Question to the Department for Education:
To ask the Secretary of State for Education, whether she has made an estimate of the number of SEN pupils in Bedfordshire that are expected to leave the Independent school sector in 2024-25.
The department has made no estimate of the number of pupils specifically in Bedfordshire with special educational needs and disabilities (SEND) who will leave the independent school system in the 2024/25 academic year.
As set out in HM Treasury’s tax information and impact note on applying VAT to independent school fees, published on GOV.UK, the government estimates that approximately 3,000 pupils will move from independent schools in the UK to state schools in the 2024/25 academic year.
There is no separate assessment by local authority. The impact on individual local authorities will interact with other pressures and vary.
HM Treasury’s impact note considers SEND, but does not provide a separate assessment broken down by SEND. It is important to note that pupils who need a local authority-funded place in an independent school will not be impacted by the changes. To protect pupils with special educational needs (SEN) that can only be met in an independent school, local authorities and devolved governments that fund these places will be compensated for the VAT they are charged on those pupils’ fees.

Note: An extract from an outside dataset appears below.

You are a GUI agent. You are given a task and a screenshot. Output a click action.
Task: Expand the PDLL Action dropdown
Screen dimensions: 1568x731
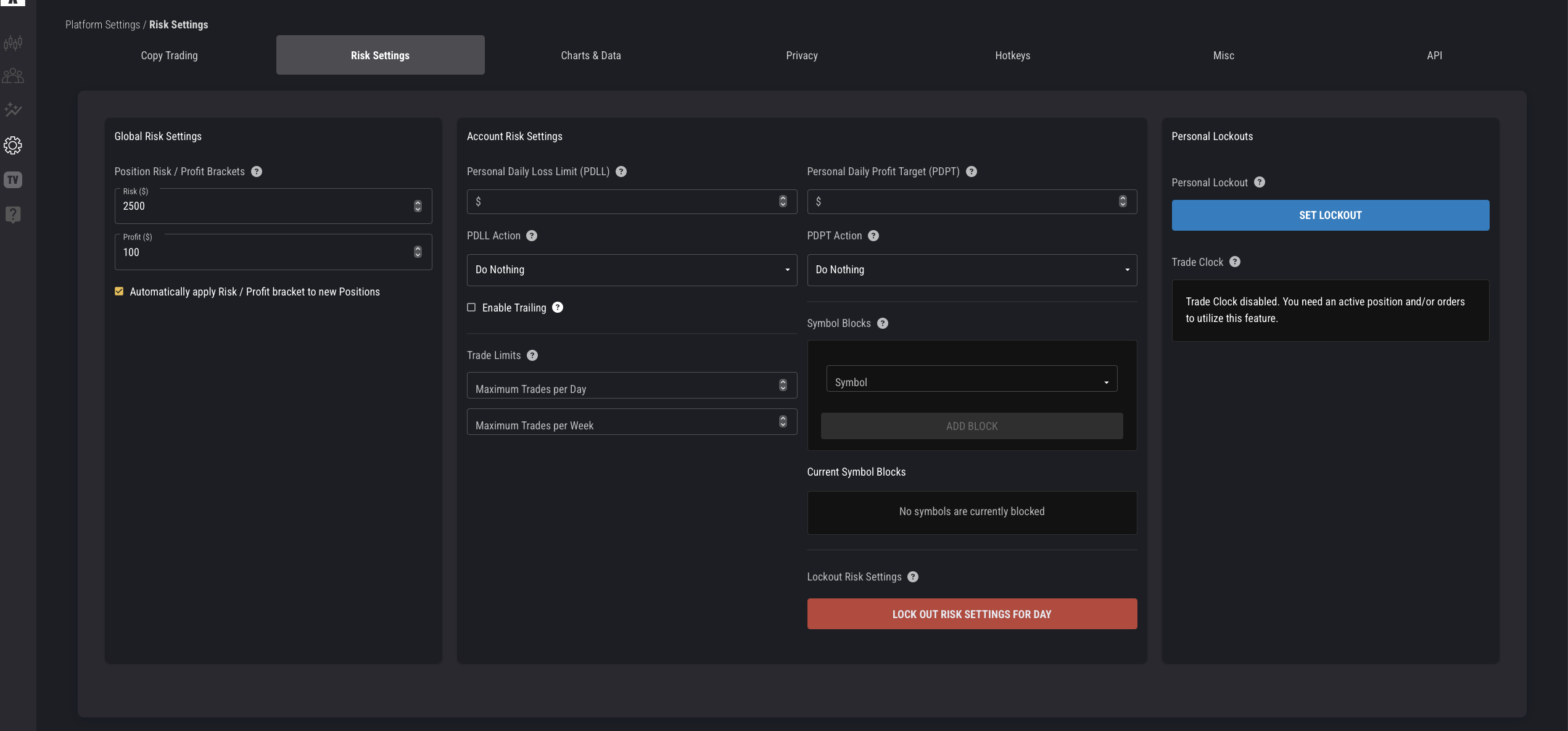pyautogui.click(x=632, y=270)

Most pupils who have SEN are educated in mainstream schools (whether state-maintained or independent) where their needs are met. The overwhelming majority attend state schools. The department supports local authorities to provide suitable school places for children and young people with SEND through annual high needs capital funding. This can be used to deliver new places in mainstream and special schools, as well as other specialist settings. At Autumn Budget 2024, the government announced a £2.3 billion increase to the core schools' budget in 2025/26, increasing per pupil funding in real terms. This included an almost £1 billion uplift to high needs funding in 2025/26, providing additional support for the more than one million children in the state sector with SEND.